Bu nasıl soru? Tabii ki ister. Zaten kendi karar verdi buna”
diyebilirsiniz.
Ama kazın ayağı öyle değil.
Öncelikle şunu teslim edelim.
Zamanında MİT’in içindeki uluslararası karanlık lobilerle iş
birliği yaparak atıldığı “Kürt hakları” mücadelesinde, tam 37 yılı
geride bırakan Abdullah Öcalan, bugün Orta Doğu’nun ve küresel
yapının tüm tezgâhlarının, gıllıgışlı işlerinin içinde pişmiş biri
olarak, geleceğe adını deneyimli siyasetçi olarak yazdırmayı
tasarlıyor.
Mahkûmiyetini sürdürdüğü İmralı cezaevinden 16 yıldır dünyanın
sayılı örgütlerinden birini yönetmeyi başardığı da ortada. Öyle ki
aynı zamanda PKK’yı “Halk için savaşan bir gerilla örgütü” olarak
benimseyen yüz binlerce insanı peşinden sürükleyebilen bir lider
Öcalan.
Sevseniz de sevmeseniz de gerçek bu.
Adam yıllarca örgütüyle konakladığı Bekaa vadisinden ve Şam’daki
evinden kurtlarla dans etti. Baas ve Esad ailesinin, uluslararası
istihbarat örgütlerinin kirli ve tehlikeli ilişkiler ağından bugüne
sağ çıkabilmeyi başardı. Kolay değil. Bu yüzden aynen o karanlık
odaklar gibi A, B ve C planları her zaman hazır olan bir isim.
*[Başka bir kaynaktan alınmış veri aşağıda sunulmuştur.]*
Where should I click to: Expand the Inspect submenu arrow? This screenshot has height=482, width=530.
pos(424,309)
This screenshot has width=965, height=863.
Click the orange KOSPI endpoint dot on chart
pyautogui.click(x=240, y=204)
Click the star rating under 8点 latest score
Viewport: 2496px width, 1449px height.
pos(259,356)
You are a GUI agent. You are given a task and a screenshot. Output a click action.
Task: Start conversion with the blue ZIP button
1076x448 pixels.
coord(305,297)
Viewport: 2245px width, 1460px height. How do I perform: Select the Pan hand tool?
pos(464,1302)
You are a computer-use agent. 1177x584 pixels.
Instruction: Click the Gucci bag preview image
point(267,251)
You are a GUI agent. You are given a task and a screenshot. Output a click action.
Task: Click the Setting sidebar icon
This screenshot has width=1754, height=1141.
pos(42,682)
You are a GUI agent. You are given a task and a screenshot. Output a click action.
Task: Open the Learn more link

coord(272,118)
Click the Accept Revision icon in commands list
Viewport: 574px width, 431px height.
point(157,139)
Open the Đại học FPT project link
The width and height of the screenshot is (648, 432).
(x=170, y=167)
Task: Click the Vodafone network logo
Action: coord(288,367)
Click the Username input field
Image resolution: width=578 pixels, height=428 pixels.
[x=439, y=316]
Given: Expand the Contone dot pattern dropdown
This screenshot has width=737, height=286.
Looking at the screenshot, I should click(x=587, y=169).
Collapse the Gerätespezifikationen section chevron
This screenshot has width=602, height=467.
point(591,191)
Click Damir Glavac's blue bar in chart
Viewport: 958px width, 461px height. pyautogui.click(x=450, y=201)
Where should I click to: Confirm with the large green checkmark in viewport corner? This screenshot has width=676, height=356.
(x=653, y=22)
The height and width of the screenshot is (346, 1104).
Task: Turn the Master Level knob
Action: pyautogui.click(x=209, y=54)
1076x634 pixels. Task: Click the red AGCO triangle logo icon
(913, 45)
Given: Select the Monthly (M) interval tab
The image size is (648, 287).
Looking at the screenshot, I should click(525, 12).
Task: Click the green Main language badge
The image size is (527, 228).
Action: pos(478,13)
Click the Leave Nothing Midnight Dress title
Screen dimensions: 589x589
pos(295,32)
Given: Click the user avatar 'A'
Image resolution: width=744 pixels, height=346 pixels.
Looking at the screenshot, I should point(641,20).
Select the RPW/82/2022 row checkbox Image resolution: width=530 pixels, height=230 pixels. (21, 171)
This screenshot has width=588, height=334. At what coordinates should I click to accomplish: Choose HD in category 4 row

ÖCALAN KÜRESEL OYUNUN FARKINDA MI?
Bu profildeki Öcalan’ın, şu dönem küresel yapının Doğan Medya ve Paralel tetikçileriyle iş birliği yaparak kendisini by-pass etmeye, yerine Selahattin Demirtaş’ı hazırlamaya ilişkin plânının farkında olmaması mümkün mü?